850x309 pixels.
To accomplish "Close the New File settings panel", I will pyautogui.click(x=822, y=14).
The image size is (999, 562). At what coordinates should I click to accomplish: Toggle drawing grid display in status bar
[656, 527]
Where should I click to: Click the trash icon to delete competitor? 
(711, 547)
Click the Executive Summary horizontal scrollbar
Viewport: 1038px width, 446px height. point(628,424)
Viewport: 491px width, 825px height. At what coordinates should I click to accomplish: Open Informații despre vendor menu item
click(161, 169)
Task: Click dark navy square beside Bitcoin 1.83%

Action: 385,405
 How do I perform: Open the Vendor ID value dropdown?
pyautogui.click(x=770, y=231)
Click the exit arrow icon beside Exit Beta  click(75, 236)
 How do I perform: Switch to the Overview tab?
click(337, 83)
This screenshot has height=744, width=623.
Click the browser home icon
_____
Transcribe the listing in full, keeping every line exact.

850x309 pixels.
To accomplish "Close the New File settings panel", I will pyautogui.click(x=822, y=14).
The image size is (999, 562). At what coordinates should I click to accomplish: Toggle drawing grid display in status bar
[656, 527]
Where should I click to: Click the trash icon to delete competitor? 
(711, 547)
Click the Executive Summary horizontal scrollbar
Viewport: 1038px width, 446px height. point(628,424)
Viewport: 491px width, 825px height. At what coordinates should I click to accomplish: Open Informații despre vendor menu item
click(161, 169)
Task: Click dark navy square beside Bitcoin 1.83%

Action: 385,405
 How do I perform: Open the Vendor ID value dropdown?
pyautogui.click(x=770, y=231)
Click the exit arrow icon beside Exit Beta  click(75, 236)
 How do I perform: Switch to the Overview tab?
click(337, 83)
This screenshot has height=744, width=623.
Click the browser home icon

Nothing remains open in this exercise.